If you think paper is just for notebooks and sketches, prepare to have your mind completely blown. Bristol-based artist Diana Beltrán Herrera is pushing the absolute limits of the medium, creating spectacularly elaborate sculptures of flora and fauna using bright, colorful sheets. Over the last few years, her incredible paper sculpture art has grown massively in both scale and subject matter. By introducing fresh materials like cardboard, paperboard, and thread, she’s managed to evolve her three-dimensional forms into something truly spectacular.
Lately, Herrera has moved from her gorgeous, signature flower structures and crisp leaf patterns into a totally new territory: mesmerizing coral formations. Coral reefs are famous for their complex, mind-bending geometry, making them a fascinating challenge to recreate by hand.

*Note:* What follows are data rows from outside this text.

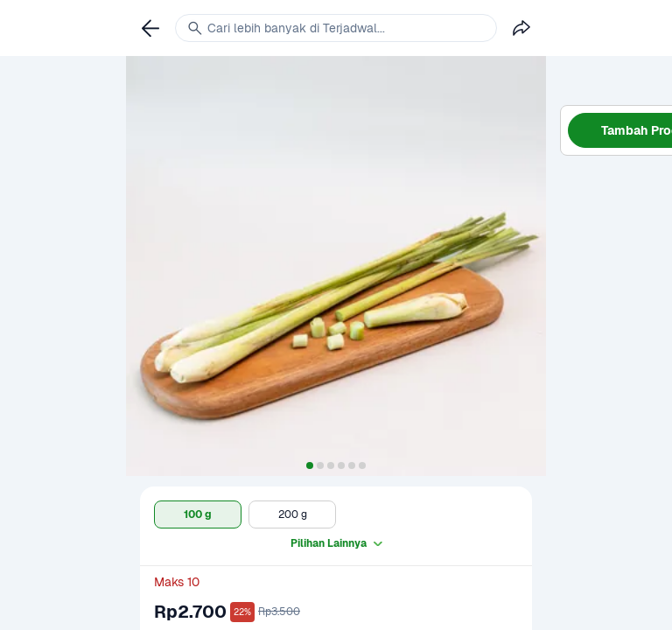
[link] (150, 28)
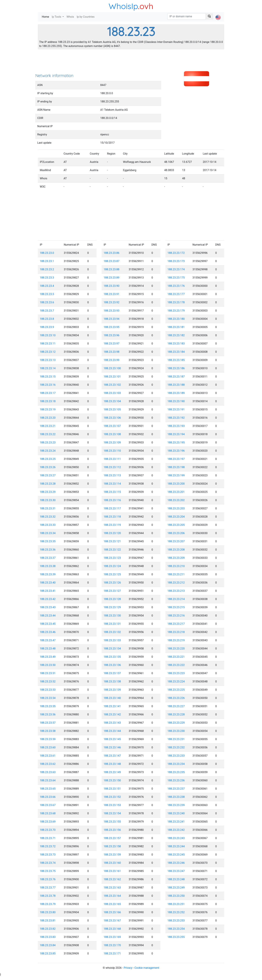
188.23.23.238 (176, 797)
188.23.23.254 (176, 929)
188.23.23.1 (47, 261)
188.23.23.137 (112, 673)
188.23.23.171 (112, 953)
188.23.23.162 (112, 879)
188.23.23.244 (176, 846)
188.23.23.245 (176, 854)
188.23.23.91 (111, 294)
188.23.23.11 (47, 344)
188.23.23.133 (112, 640)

To pull this off, she’s been using thread as a clever structural tool to sketch, connect, and build out dozens of colorful iterations packed with intricate tentacles and delicate skeletons. It’s a brilliant crossover where paper craft borrows techniques traditionally reserved for textiles!
When she isn’t busy creating pieces for her personal collection, she’s designing massive commissioned works for clients all over the globe. In fact, she is sending her very first family of coral research works to the Deutsches Museum in Munich for a huge installation opening at the end of June. Her spectacular paper sculpture art completely redefines what can be achieved with simple materials, and I am officially captivated by every single fold.